BEGIN MATERIAL PROVIDED

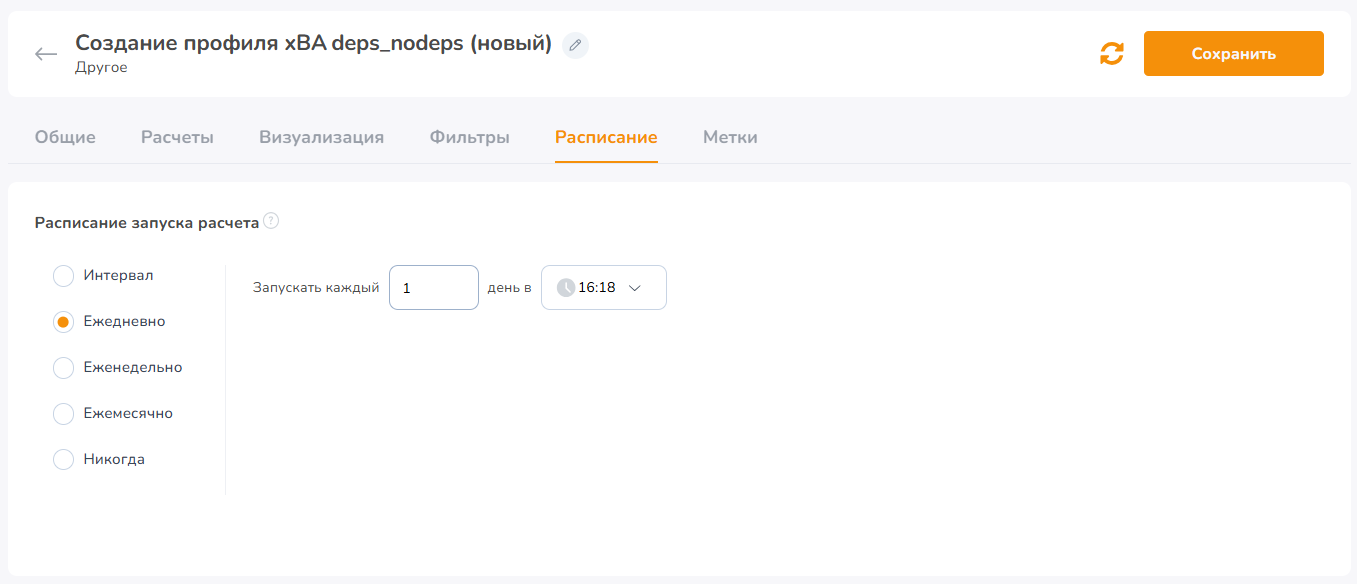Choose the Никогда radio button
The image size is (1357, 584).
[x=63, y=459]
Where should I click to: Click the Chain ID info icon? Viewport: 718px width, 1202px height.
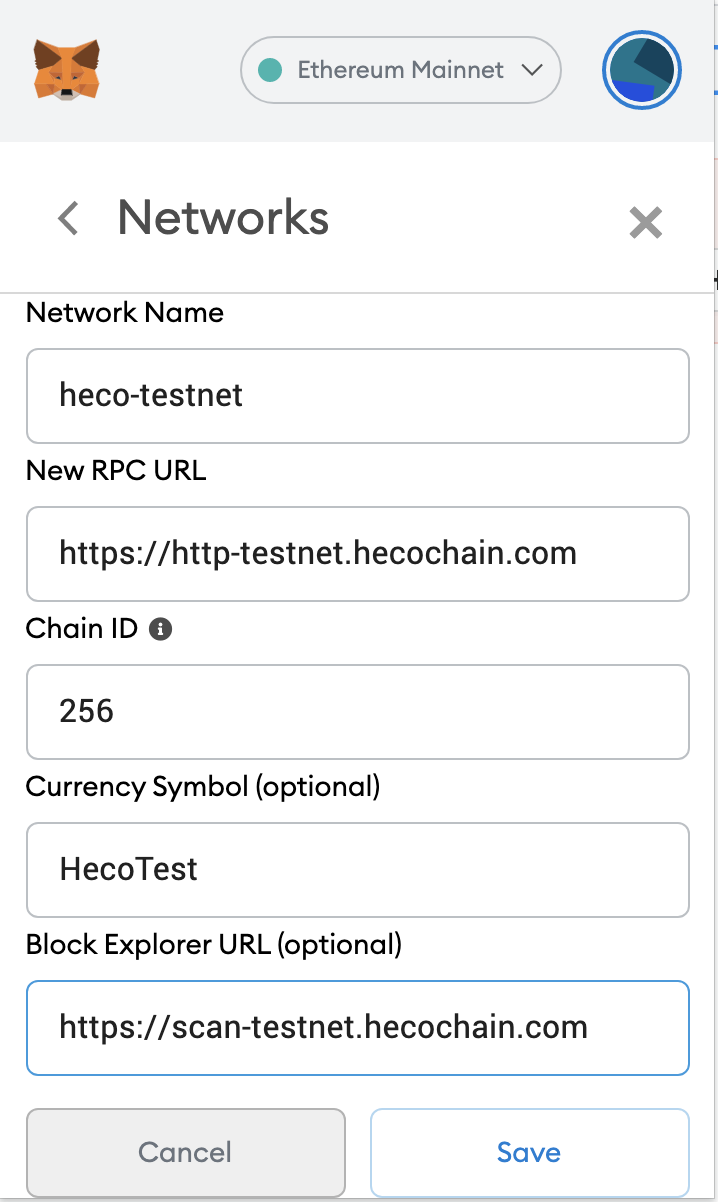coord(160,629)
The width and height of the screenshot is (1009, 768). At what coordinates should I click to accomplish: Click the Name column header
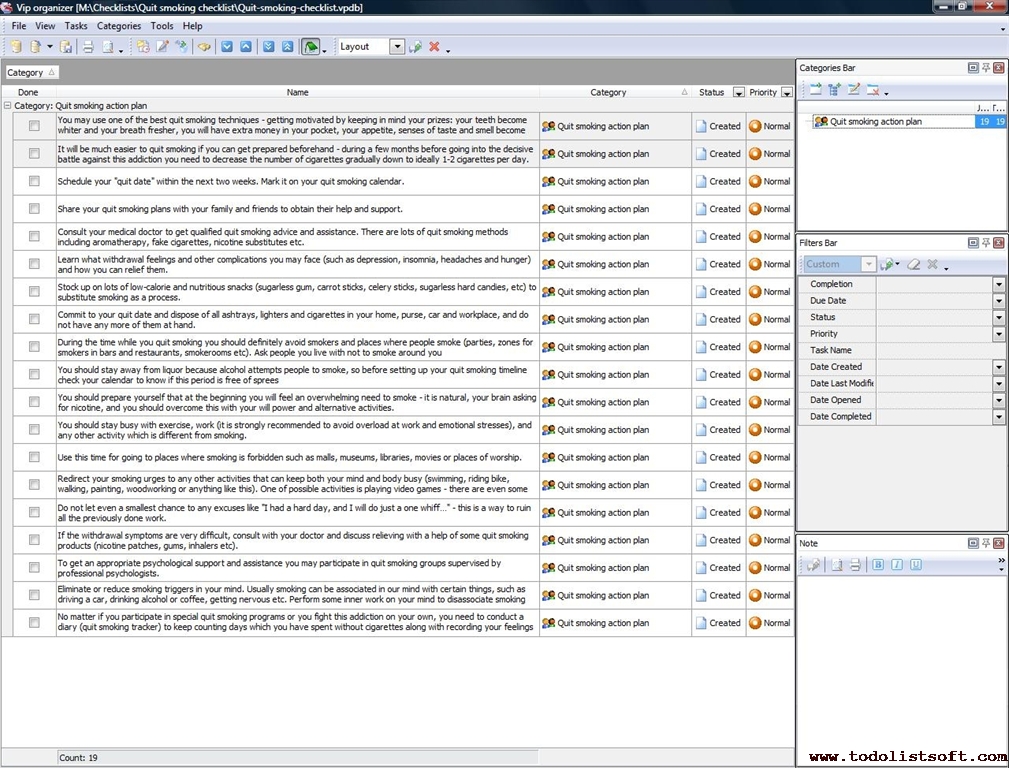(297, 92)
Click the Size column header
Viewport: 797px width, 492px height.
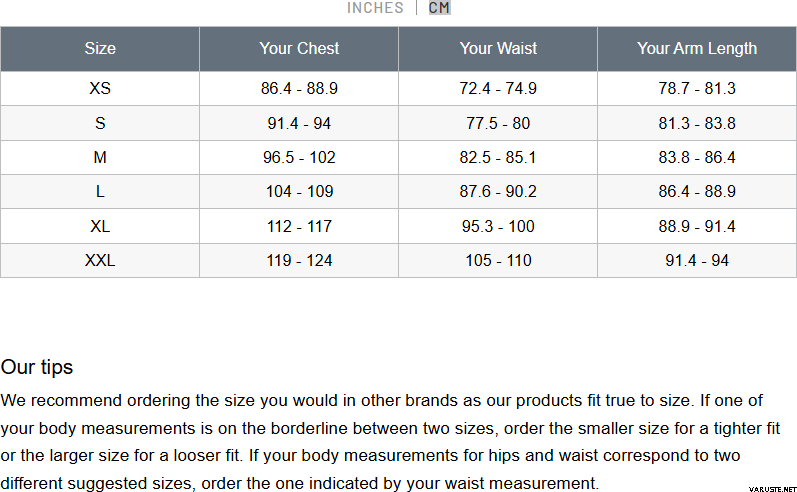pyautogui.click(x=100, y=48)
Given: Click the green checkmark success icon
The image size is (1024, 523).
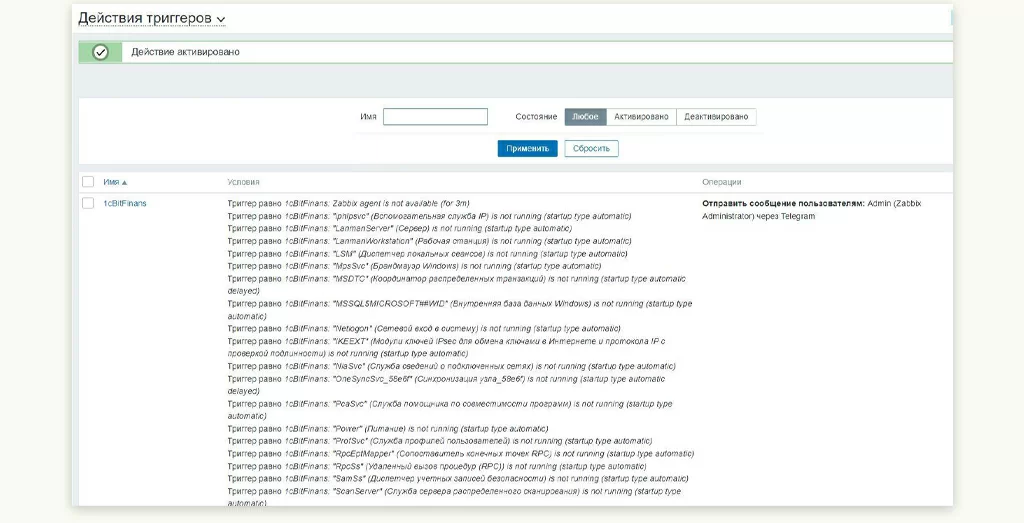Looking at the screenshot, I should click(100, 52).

END MATERIAL PROVIDED

» **REQUIRED TASK**: Rewrite the items above, swapping every occurrence of "column header" for "column heading" and keeping all other wording unchanged. Leave out the pictures.

» **SOLUTION TO THE PROBLEM**:
Choose the Никогда radio button
The image size is (1357, 584).
[x=63, y=459]
Where should I click to: Click the Chain ID info icon? Viewport: 718px width, 1202px height.
coord(160,629)
The width and height of the screenshot is (1009, 768). At what coordinates should I click to accomplish: Click the Name column heading
(297, 92)
Click the Size column heading
Viewport: 797px width, 492px height.
pyautogui.click(x=100, y=48)
Given: Click the green checkmark success icon
The image size is (1024, 523).
Looking at the screenshot, I should click(100, 52).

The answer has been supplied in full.